__Given problem 1__
Name every application of stranded conductors that the text on stranded conductors gives.
__Given problem 2__
Summarize the text on stranded conductors in two sentences.

===== Page

What makes the better flexible stranded conductor: copper or aluminium?

Stranded conductors: pros and cons, and applications

A stranded conductor is composed of a number of thinner conductors twisted together into a cohesive cable. It is widely used in applications which require considerable movement – such as robotics and in vehicles – or where the wire needs to be bent into complex shapes – such as electronic devices and circuit boards. A stranded conductor can be manufactured in a variety of configurations, the most common being concentric (true, equilay, unidirectional or unilay), bunched and rope.

Copper or aluminium?

Both copper and aluminium can be stranded. However, a key difference is that stranded aluminium is only available at nominal cross-sectional areas of 10 mm2 and above. Copper, on the other hand, is available in very low conductor cross-sections, for example 0.5 to 10 mm2. The reason lies with the difference in tensile strength and fatigue endurance limit of the two materials. Taking 100 for copper, the relative values for aluminium are respectively 35 and 62, as can be seen from the table below.

==========
===== Data lines

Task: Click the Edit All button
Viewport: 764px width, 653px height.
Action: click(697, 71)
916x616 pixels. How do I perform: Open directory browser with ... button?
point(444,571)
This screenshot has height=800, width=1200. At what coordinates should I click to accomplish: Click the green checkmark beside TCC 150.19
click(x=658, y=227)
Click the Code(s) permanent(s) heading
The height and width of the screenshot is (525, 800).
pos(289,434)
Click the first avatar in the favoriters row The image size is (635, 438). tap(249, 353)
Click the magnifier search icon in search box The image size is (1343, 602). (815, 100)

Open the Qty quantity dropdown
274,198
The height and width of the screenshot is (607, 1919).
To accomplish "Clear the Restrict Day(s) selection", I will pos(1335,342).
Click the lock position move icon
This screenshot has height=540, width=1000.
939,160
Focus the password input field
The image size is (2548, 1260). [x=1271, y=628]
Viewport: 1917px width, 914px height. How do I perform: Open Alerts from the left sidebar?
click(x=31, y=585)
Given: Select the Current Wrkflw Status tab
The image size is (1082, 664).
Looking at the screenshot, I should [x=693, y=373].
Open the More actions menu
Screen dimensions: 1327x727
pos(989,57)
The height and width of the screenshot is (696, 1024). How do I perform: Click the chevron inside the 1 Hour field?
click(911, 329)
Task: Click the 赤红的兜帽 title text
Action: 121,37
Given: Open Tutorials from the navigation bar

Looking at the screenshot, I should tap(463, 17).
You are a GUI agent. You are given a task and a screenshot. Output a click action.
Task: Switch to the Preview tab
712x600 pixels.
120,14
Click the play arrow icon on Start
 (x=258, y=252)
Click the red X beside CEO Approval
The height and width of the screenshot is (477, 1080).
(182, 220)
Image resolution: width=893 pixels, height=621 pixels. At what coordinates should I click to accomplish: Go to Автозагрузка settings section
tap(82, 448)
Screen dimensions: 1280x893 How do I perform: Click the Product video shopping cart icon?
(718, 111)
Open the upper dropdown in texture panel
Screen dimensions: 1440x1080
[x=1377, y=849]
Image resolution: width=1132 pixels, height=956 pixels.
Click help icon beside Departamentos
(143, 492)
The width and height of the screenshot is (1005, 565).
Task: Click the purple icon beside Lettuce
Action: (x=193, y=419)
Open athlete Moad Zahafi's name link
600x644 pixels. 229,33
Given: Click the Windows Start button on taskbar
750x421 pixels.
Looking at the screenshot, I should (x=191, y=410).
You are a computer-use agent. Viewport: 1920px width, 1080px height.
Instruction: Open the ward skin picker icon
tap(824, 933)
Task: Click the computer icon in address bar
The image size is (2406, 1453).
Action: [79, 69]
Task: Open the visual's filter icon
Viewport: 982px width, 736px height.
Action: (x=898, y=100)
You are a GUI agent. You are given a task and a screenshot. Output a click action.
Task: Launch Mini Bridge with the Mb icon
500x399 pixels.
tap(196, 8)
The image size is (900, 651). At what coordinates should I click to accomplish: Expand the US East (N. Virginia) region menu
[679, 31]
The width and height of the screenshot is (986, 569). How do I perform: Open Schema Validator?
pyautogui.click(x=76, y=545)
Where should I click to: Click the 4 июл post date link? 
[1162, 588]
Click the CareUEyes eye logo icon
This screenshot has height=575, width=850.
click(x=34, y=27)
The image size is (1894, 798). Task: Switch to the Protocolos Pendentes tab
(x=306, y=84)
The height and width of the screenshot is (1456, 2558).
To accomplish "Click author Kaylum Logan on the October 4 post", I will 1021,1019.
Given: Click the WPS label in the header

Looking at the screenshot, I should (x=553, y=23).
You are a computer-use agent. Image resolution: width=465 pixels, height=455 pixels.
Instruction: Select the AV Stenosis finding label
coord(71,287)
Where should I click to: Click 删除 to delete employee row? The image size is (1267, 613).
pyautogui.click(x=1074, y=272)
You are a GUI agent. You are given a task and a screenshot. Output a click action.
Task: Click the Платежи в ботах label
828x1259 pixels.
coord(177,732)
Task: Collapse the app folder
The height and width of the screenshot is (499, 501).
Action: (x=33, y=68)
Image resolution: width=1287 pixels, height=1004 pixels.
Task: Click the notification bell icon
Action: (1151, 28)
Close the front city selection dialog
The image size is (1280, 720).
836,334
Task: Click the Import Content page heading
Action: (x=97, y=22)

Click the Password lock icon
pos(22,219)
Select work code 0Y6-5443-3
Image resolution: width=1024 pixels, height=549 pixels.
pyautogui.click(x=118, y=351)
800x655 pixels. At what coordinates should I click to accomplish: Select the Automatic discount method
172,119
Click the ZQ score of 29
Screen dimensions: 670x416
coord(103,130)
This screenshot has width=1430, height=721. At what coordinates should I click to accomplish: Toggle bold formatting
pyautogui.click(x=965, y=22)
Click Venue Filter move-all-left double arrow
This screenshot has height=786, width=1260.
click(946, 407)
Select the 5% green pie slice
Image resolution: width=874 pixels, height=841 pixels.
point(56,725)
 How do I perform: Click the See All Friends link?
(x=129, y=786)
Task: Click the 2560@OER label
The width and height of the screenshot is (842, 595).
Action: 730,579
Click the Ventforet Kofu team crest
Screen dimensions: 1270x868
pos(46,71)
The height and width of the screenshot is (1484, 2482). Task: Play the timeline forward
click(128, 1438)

==========

__Task result 1__
- Robotics
- Vehicles
- Electronic devices
- Circuit boards

__Task result 2__
A stranded conductor is a cable of thinner conductors twisted together, used where considerable movement or bending into complex shapes is needed, and most commonly made in concentric, bunched, or rope configurations. Both copper and aluminium can be stranded, but stranded aluminium comes only at 10 mm2 and above while copper is available in very low cross-sections, because aluminium's tensile strength and fatigue endurance limit are 35 and 62 relative to copper's 100.